start

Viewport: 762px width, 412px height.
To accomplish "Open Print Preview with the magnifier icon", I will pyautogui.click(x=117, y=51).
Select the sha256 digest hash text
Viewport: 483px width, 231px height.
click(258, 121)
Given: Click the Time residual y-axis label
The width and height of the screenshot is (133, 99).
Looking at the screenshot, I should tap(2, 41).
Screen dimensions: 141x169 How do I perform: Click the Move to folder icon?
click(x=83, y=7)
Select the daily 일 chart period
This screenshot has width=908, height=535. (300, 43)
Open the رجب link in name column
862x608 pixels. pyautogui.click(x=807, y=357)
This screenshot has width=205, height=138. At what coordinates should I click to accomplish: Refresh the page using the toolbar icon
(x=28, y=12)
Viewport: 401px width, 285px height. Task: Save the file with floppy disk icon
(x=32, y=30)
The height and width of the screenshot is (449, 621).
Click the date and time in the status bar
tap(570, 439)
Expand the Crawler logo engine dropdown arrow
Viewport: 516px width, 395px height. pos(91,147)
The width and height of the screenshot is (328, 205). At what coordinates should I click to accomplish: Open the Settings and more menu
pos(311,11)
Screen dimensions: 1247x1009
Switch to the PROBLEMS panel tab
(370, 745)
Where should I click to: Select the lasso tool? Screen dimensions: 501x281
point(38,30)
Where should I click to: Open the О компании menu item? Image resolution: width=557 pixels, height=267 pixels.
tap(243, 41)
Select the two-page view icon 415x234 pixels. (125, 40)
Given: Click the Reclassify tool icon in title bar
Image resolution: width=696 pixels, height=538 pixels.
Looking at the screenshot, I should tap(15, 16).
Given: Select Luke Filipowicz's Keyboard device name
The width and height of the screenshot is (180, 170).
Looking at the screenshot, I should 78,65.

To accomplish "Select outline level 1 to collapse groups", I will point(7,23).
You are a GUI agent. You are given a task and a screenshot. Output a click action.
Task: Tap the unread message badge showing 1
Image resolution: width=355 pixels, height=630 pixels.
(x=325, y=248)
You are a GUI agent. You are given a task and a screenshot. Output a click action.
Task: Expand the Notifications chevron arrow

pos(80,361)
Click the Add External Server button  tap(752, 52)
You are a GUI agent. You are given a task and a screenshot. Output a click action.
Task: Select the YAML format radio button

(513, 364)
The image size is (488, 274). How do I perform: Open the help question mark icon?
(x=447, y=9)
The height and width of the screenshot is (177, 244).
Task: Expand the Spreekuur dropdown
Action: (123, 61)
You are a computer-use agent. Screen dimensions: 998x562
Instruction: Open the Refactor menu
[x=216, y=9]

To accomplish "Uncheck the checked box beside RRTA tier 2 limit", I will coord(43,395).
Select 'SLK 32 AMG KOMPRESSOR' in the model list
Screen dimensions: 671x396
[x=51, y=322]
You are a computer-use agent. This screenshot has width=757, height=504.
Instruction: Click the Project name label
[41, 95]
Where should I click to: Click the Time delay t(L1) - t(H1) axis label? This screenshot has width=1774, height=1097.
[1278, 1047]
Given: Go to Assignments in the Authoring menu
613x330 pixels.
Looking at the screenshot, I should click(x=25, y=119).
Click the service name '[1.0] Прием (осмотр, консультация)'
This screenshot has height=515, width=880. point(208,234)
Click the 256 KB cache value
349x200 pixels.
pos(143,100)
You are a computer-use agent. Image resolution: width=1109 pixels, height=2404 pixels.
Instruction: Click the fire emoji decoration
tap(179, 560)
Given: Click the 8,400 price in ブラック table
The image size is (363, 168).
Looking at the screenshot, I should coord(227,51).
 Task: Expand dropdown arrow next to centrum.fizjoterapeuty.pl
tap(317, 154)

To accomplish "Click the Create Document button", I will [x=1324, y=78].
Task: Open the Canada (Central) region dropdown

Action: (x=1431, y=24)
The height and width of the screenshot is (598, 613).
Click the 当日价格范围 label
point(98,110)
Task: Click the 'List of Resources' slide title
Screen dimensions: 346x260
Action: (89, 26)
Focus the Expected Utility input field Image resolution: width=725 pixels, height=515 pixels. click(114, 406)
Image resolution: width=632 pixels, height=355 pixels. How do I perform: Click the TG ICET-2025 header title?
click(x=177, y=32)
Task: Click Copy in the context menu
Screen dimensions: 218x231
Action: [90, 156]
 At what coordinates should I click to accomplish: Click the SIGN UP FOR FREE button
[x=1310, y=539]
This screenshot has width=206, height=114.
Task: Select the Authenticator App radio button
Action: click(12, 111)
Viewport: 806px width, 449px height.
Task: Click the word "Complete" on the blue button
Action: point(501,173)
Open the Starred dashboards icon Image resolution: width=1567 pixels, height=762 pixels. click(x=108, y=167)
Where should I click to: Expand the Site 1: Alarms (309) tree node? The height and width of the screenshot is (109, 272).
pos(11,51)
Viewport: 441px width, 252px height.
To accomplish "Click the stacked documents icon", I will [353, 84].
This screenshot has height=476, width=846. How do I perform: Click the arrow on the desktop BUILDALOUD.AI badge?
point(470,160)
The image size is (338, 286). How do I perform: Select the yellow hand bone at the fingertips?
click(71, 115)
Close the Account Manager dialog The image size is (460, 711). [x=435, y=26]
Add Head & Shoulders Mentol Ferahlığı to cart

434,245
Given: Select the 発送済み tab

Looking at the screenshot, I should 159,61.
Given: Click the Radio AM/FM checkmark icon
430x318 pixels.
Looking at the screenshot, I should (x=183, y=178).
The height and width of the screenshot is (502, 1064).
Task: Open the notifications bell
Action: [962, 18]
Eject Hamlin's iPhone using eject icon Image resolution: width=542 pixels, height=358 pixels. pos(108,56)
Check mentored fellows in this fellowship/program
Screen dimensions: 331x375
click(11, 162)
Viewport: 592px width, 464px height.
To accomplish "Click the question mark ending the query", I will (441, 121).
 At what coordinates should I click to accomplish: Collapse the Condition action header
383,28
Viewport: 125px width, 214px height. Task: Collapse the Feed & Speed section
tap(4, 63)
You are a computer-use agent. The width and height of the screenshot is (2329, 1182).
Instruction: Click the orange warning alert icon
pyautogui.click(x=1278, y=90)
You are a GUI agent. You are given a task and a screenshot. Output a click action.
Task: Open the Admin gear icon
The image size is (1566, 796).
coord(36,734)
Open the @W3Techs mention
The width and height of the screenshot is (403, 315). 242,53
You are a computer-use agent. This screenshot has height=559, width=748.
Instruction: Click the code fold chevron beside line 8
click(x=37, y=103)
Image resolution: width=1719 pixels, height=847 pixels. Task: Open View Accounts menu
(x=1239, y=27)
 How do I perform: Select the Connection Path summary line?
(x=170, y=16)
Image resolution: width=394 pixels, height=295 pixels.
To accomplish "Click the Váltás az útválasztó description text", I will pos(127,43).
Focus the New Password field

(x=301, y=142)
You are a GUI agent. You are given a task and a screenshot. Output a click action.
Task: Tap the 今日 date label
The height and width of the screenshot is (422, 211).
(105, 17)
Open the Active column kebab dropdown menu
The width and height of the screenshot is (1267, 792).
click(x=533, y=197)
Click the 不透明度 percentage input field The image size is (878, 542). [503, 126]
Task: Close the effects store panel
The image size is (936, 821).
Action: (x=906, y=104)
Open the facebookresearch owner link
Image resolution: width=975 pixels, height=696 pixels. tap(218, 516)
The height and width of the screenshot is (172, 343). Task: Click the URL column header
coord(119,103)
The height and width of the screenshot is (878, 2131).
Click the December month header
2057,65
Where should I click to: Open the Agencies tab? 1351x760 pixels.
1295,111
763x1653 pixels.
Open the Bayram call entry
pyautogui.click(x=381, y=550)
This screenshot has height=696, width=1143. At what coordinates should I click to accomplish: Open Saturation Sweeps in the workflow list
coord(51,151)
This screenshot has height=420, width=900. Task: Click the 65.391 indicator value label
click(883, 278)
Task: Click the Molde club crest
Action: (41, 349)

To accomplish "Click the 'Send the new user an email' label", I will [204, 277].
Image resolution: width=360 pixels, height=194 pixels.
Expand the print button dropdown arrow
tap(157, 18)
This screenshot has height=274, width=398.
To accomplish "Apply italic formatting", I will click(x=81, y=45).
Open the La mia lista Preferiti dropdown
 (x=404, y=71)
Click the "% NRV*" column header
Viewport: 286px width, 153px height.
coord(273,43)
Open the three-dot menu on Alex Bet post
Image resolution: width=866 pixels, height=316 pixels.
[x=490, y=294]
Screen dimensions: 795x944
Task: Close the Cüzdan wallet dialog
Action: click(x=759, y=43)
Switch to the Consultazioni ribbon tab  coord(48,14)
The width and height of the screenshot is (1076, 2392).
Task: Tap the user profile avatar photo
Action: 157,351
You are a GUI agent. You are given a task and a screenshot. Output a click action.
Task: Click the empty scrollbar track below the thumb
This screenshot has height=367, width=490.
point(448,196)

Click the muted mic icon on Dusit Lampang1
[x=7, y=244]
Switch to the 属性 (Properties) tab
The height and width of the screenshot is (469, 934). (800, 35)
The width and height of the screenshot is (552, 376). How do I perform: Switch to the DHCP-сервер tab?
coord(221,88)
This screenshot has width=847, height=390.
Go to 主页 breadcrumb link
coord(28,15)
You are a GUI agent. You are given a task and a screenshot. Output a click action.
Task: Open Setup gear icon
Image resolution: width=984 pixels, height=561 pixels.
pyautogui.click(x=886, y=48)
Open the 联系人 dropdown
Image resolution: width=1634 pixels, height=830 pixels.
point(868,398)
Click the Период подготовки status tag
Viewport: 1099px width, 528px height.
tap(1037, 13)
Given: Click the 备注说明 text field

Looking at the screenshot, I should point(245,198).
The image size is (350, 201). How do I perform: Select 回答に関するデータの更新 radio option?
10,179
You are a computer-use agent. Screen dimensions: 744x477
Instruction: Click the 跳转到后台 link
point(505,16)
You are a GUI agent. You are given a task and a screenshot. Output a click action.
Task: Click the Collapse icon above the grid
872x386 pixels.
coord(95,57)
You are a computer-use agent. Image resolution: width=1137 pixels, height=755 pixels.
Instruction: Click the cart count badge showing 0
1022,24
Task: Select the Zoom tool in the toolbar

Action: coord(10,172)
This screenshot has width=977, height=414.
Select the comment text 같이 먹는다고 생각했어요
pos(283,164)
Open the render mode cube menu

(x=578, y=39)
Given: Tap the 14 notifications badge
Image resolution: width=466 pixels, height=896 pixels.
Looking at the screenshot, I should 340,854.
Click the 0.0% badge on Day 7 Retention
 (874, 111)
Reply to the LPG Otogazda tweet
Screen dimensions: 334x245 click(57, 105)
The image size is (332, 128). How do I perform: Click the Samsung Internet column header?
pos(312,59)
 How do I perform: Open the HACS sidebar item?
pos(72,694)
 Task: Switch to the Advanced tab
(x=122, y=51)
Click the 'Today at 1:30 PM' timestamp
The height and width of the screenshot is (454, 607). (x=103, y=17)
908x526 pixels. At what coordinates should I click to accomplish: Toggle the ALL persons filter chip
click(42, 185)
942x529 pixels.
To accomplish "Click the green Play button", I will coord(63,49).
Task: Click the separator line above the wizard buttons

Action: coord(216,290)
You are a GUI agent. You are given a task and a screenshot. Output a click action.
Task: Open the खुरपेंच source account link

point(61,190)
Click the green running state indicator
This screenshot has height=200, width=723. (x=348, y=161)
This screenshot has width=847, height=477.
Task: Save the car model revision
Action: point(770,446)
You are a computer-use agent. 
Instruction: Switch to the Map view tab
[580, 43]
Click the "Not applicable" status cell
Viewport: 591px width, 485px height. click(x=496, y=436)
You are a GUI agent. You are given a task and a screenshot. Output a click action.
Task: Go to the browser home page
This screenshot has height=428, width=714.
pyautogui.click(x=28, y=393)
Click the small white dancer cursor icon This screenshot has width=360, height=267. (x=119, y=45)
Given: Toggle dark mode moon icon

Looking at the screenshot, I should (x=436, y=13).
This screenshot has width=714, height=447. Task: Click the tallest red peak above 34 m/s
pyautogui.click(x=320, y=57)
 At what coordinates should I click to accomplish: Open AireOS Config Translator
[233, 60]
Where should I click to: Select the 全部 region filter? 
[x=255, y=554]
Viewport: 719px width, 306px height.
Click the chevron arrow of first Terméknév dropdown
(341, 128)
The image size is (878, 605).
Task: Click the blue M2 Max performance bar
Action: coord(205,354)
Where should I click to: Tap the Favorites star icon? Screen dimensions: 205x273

end

SHORT TASK:
In the stretch of entries from the line containing "Where should I click to: Open the Agencies" through the line containing "coord(51,151)", switch "Saturation Sweeps" to "Frequency Sweeps" and leave everything else unchanged. Give only those lines.

TASK RESPONSE:
Where should I click to: Open the Agencies tab? 1351x760 pixels.
1295,111
763x1653 pixels.
Open the Bayram call entry
pyautogui.click(x=381, y=550)
This screenshot has height=696, width=1143. At what coordinates should I click to accomplish: Open Frequency Sweeps in the workflow list
coord(51,151)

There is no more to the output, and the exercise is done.